About The Role
Rapid7 is seeking a Principal AI Engineer to join our team as we expand and evolve our growing AI and MLOps efforts. You should have a strong foundation in applied AI R&D, software engineering, and MLOps and DevOps systems and tools. Further, you’ll have a demonstrable track record of taking models created in the AI R&D process to production with repeatable deployment, monitoring and observability patterns.
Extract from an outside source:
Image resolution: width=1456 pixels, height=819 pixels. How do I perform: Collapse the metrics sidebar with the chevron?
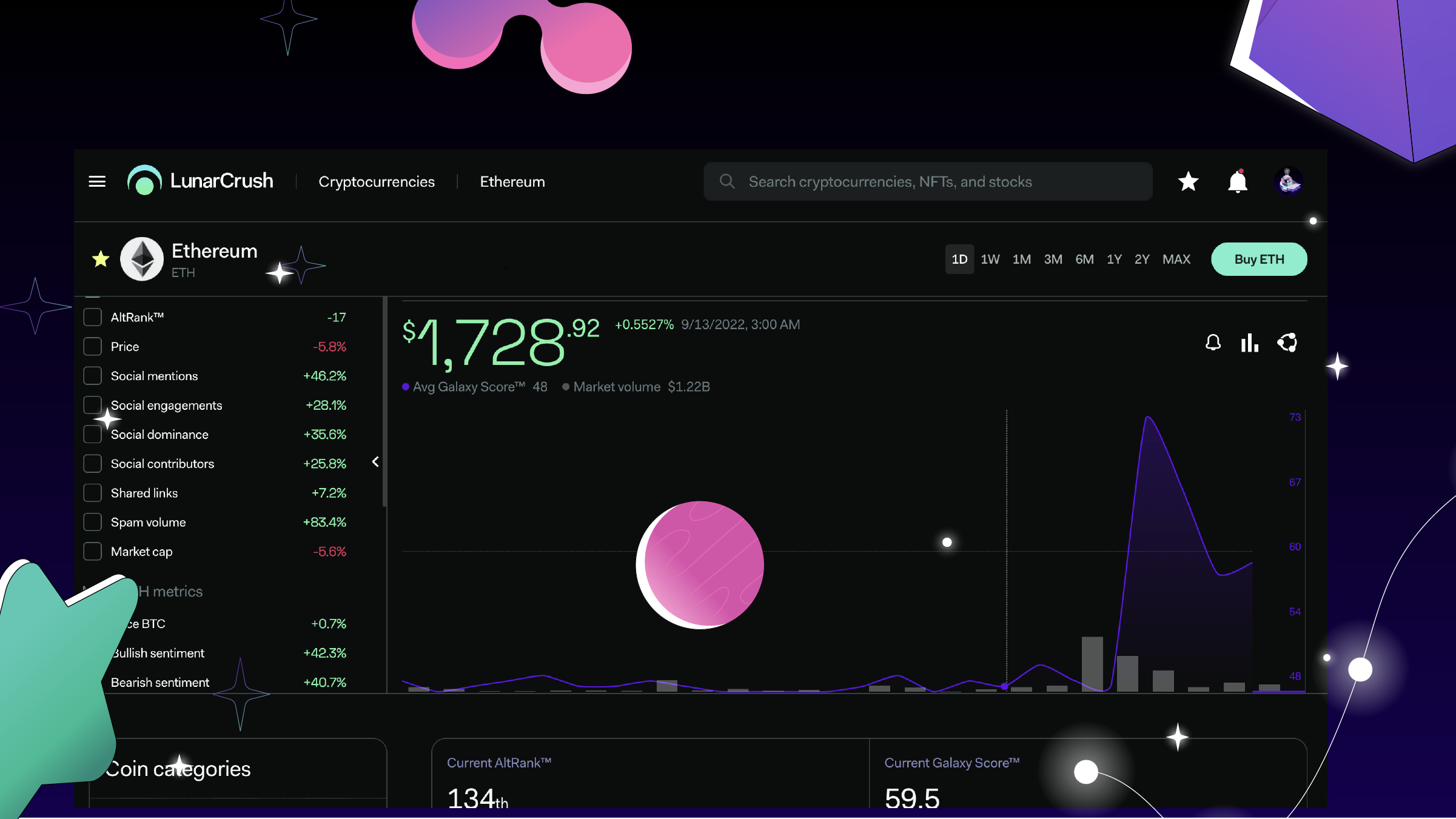[x=376, y=462]
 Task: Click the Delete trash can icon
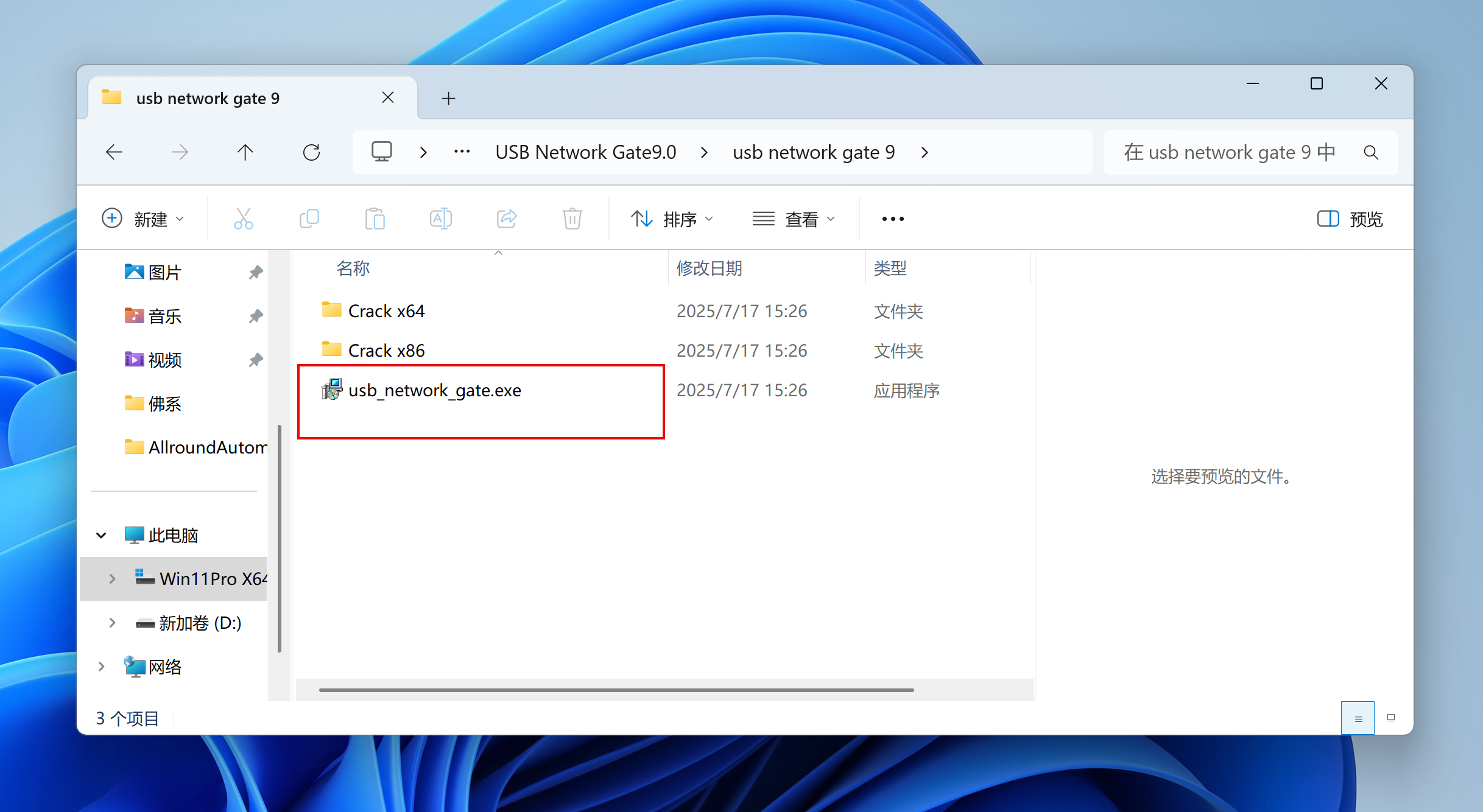(572, 219)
In this intersectional role, you will deftly combine your expertise in AI/ML deployments, cloud systems and software engineering to enhance our product offerings and streamline our platform's functionalities.
In This Role, You Will
Interdisciplinary Collaboration
- Collaborate closely with engineers and researchers to refine key product and platform components, aligning with both user needs and internal objectives.
- Actively contribute to cross-functional teams, focusing on the successful building and deployment of AI applications.
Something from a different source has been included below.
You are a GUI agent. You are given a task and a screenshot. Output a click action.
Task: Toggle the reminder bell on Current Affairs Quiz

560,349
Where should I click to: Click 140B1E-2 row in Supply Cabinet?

Data Pipeline Construction and Lifecycle Management
- Develop and maintain data pipelines, manage the data lifecycle, and ensure data quality and consistency throughout.
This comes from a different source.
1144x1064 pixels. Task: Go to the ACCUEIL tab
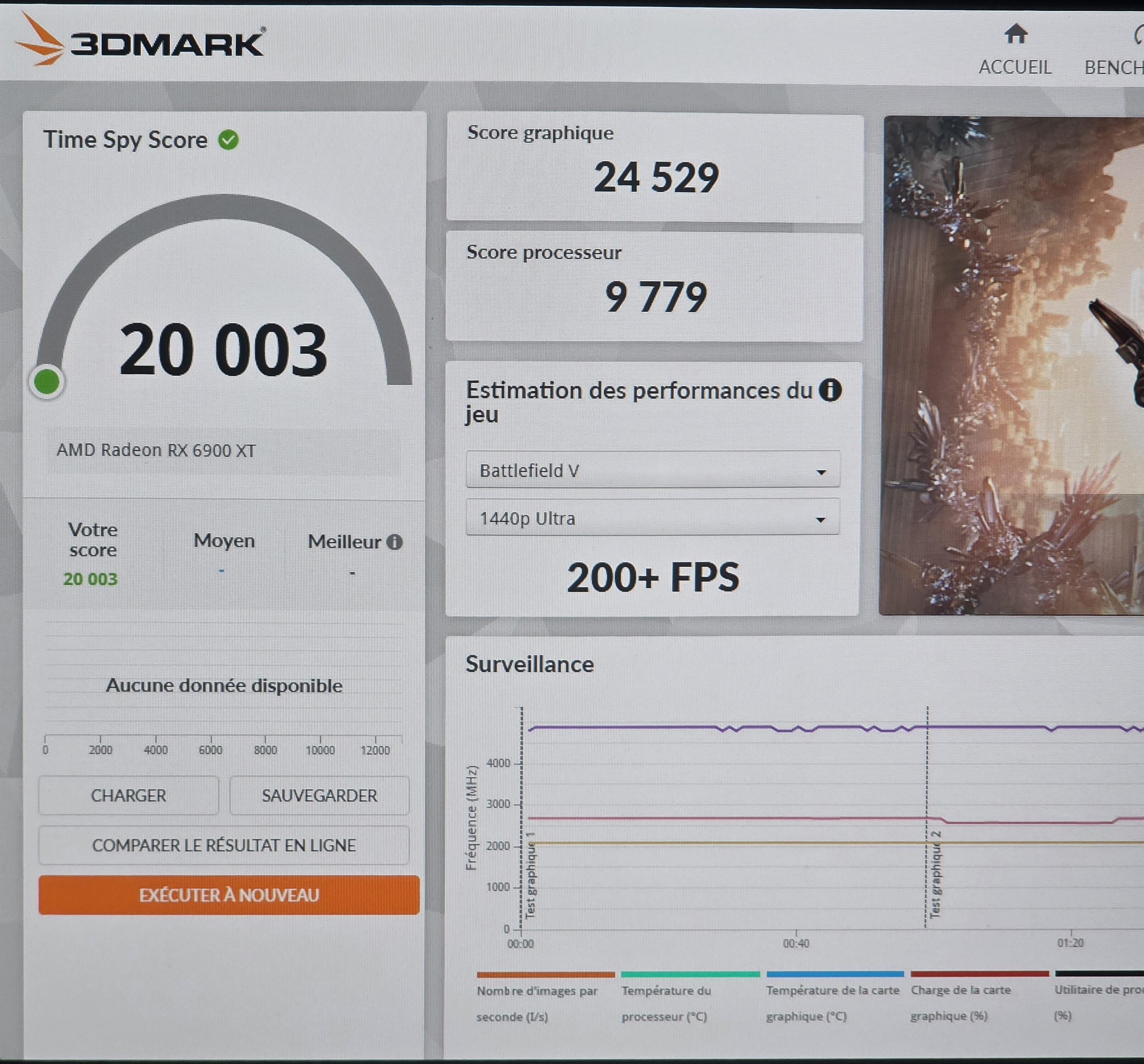coord(1015,67)
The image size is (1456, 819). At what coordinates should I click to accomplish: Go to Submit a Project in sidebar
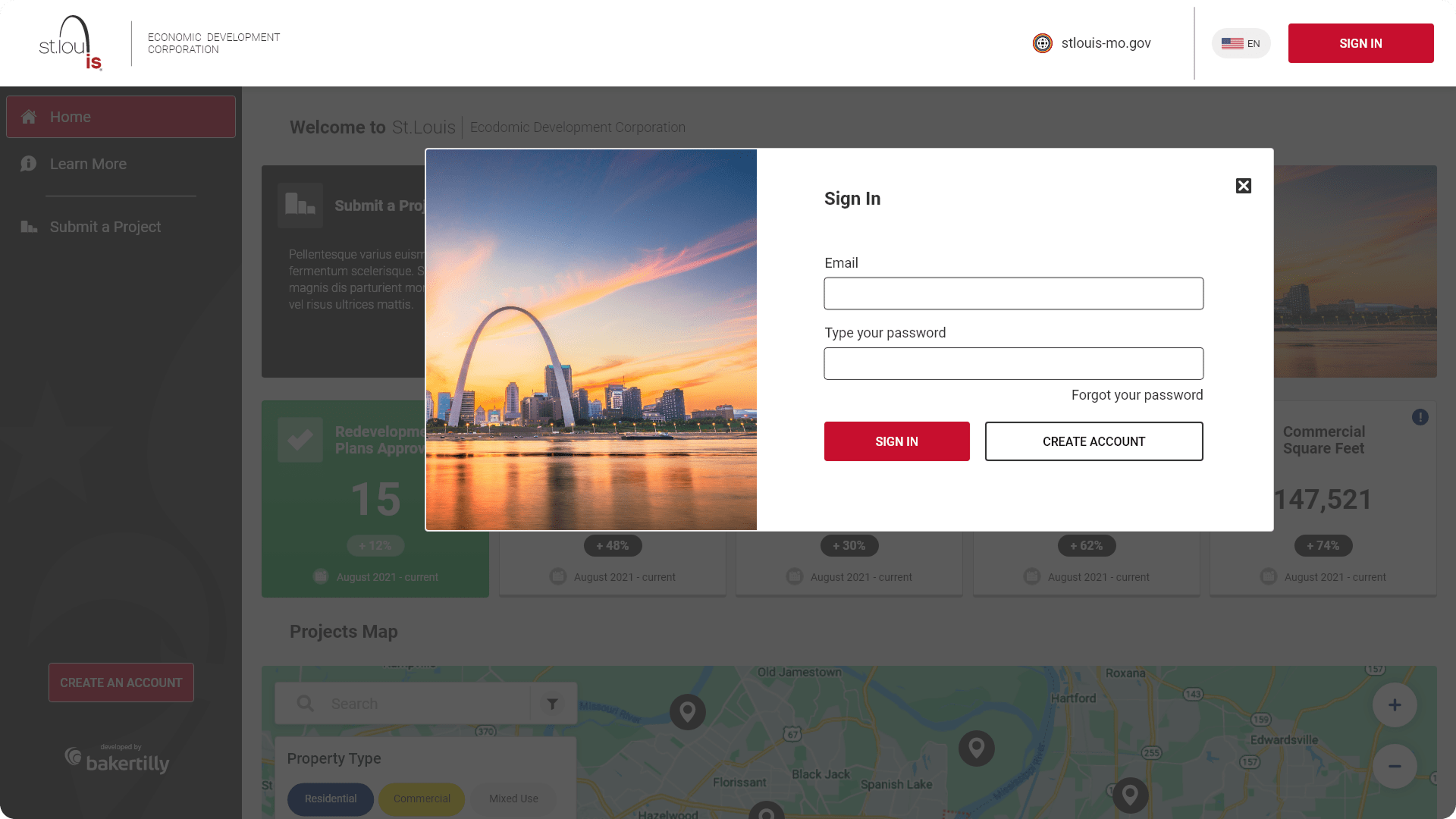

Feature Engineering and Resource Management
- Oversee feature engineering processes and optimize resources for both offline and online inference requests.
Model Development, Validation, and Maintenance
- Build, validate, and continuously improve machine learning models, manage concept drift, and ensure the reliability of deployed systems.
System Design and Project Management
- Architect and manage the end-to-end design of ML production systems, including project scoping, data requirements, modeling strategies, and deployment.
Knowledge and Expertise Sharing
- Thoroughly document research findings, methodologies, and implementation details.
- Share expertise and knowledge consistently with internal and external stakeholders, nurturing a collaborative environment.
ML Deployment
- Implement, monitor, and manage ML services and pipelines within an AWS environment, employing tools such as Sagemaker and Terraform.
- Assure robust implementation of ML guardrails, leveraging frameworks like NVIDIA NeMo, and managing all aspects of service monitoring.
- Develop and deploy accessible endpoints, including web applications and REST APIs, while maintaining steadfast data privacy and adherence to security best practices and regulations.
Software Engineering
- Lead the development of core API components to enable interactions with LLMs.
- Craft and optimize conversational interfaces, capitalizing on the capabilities of LLMs.
- Conduct API and interface optimization with a product-focused approach, ensuring performance, robustness, and user accessibility are paramount.
Continuous Improvement
- Embrace agile development practices, valuing constant iteration, improvement, and effective problem-solving in complex and ambiguous scenarios.
The Skills You’ll Bring Include
- Expertise in both ML deployment (especially in AWS) and software engineering.
- Experience as a software engineer, notably in building APIs and/or interfaces, paired with adept coding skills in Python and TypeScript.
- Adeptness in containerization and DevOps.
- Exemplary problem-solving capabilities, particularly in decomposing complex problems into manageable parts and devising innovative solutions.
- Proficient with CI/CD tooling, Docker, Kubernetes, and prior experience developing APIs with Flask or FastAPI.
- Experience deploying LLMs, managing advanced compute resources like GPUs, and navigating data collection for metrics and fine-tuning from LLM-based systems.
- Robust analytical, problem-solving, and communication skills, with the capacity to convey intricate ideas effectively.
- High standards of engineering hygiene, embracing best practices and an agile development mindset.
- A positive, can-do, solution-oriented mindset, welcoming the challenge.